Where I'm from country clubs are code for exclusivity - an exclusivity that has historically shrouded racism and traditional gender stereotypes. The fathers and sons on the golf course, the mothers by the pool with the kids. In middle school, I remember being an awkward invitee to a lavish cotillion dance staffed by solicitous, hardworking adults catering to spoiled children. There were cloth towels, bathroom attendants, and cocktails in the anteroom for the adults.
In Virginia, these clubs were named after imaginary royal horse societies: Farmington, Keswick, Boars Head. In Silicon Valley, our country clubs are named after trees and circuses - titles that suggest we are slightly more down-to-earth. But all country clubs far and wide have one thing in common. Gentry. They are every bit as democratic and humble as our local beloved content-filled magazine by the same name. For those unfamiliar with Gentry, it doesn't come to a neighborhood near you, unless you live in Atherton.
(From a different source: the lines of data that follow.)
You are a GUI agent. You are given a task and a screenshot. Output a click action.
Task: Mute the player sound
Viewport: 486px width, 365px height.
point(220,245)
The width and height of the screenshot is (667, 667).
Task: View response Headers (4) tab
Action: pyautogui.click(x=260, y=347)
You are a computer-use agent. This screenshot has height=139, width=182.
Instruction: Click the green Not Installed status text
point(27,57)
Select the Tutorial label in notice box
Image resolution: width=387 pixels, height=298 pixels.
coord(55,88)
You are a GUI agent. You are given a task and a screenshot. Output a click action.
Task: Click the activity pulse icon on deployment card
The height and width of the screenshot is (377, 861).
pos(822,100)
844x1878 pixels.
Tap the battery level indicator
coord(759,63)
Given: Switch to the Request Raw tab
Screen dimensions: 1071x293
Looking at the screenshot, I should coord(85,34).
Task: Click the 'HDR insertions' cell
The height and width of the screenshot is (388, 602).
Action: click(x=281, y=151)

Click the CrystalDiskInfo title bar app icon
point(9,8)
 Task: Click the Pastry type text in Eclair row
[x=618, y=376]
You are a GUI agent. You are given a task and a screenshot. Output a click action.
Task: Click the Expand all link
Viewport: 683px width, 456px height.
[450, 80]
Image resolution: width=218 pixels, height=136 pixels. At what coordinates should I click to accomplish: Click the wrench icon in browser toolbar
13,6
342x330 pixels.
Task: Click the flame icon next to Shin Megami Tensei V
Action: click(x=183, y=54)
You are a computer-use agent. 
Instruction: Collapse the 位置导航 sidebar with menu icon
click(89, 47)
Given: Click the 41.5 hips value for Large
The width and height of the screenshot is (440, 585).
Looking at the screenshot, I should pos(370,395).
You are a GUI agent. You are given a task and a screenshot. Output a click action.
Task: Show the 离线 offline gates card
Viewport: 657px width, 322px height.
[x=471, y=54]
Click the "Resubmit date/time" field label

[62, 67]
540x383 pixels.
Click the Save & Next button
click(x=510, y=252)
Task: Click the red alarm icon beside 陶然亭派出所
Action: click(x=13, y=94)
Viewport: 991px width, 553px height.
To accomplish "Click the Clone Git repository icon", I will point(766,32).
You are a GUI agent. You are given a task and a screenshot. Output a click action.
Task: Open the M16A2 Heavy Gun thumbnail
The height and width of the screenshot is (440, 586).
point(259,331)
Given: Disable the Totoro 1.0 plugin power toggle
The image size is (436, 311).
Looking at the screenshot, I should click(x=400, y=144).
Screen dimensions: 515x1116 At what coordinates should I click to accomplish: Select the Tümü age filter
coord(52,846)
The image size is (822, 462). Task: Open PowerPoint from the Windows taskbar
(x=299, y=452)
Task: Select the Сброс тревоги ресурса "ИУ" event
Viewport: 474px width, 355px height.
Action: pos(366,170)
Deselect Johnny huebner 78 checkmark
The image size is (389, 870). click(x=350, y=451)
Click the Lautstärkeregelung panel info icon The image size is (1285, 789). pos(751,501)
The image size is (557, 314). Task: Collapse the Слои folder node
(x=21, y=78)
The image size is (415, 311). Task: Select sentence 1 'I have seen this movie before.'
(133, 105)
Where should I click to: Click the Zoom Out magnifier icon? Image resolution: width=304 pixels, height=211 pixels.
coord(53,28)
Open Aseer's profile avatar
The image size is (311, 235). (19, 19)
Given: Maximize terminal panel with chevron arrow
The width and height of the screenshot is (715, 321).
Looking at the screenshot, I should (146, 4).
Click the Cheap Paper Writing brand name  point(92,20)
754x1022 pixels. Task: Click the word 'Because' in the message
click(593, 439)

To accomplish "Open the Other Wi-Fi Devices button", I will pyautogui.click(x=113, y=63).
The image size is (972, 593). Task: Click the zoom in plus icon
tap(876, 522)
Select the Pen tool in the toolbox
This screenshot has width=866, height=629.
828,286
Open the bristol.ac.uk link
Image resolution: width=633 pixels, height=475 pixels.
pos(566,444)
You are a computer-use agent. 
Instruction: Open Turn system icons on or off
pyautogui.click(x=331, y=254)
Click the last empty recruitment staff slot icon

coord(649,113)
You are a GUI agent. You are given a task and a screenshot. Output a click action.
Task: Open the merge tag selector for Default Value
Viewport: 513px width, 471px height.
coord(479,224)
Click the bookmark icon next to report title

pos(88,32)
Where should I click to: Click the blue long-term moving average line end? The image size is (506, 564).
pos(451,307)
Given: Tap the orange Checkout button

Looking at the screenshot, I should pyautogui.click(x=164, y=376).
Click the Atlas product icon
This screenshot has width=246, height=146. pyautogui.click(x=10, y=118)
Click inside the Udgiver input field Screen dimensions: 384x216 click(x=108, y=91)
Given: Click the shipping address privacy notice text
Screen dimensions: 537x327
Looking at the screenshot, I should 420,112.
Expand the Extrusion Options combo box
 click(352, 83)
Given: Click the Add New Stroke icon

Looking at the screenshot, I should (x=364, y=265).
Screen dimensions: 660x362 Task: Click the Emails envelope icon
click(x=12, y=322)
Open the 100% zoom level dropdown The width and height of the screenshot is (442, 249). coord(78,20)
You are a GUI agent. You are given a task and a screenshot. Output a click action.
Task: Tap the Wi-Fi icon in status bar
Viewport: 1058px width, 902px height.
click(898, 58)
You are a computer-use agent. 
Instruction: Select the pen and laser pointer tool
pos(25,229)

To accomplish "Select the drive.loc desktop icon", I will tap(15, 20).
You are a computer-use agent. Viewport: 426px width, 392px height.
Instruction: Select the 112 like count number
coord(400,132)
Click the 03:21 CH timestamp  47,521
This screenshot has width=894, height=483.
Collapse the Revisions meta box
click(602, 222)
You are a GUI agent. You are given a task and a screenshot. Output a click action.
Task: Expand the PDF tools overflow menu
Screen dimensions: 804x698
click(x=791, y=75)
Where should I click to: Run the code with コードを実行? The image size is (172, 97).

My colleague egged me on that afternoon by sharing details of rumored membership processes: initiation fees and voluntary asset verification. He told stories of power-drunk housewives withholding membership from chief executive billionaires. He listed who of our co-workers belonged to which clubs. Weeks later he told me it was a done deal. He and his family were in.
In many ways, a country club is the last thing I'd like to spend our hard-earned money on. I'd prefer not to narrow my children's world further with weekend exclusivity. Keeping up with the Joneses has never been my thing. (And to keep up with the Joneses in our community runs the risk of bankruptcy!) Give me a babysitter and a rock concert, and I am renewed.
I don't judge my colleagues for their country-club memberships. My co-worker is a great dad and a wonderful friend who can laugh at his quirks and mine. In fact, over the weekend I found myself explaining to my husband what I coveted about the whole country club experience: the vision of leisurely afternoons and endless summers.
With three kids and a full-time job, the country-club leisure scene is an illusion for me. I have no doubt my colleagues crave the same thing -- a dream of the best relaxation that money can buy. Perhaps they'll find the fulfillment they seek. For me, a summer of leisure is a faraway dream. My eternal summers will be comprised of trips to the community pool, hard work at the office, and week-long vacations with the family. I'm a dreamer, but also a realist.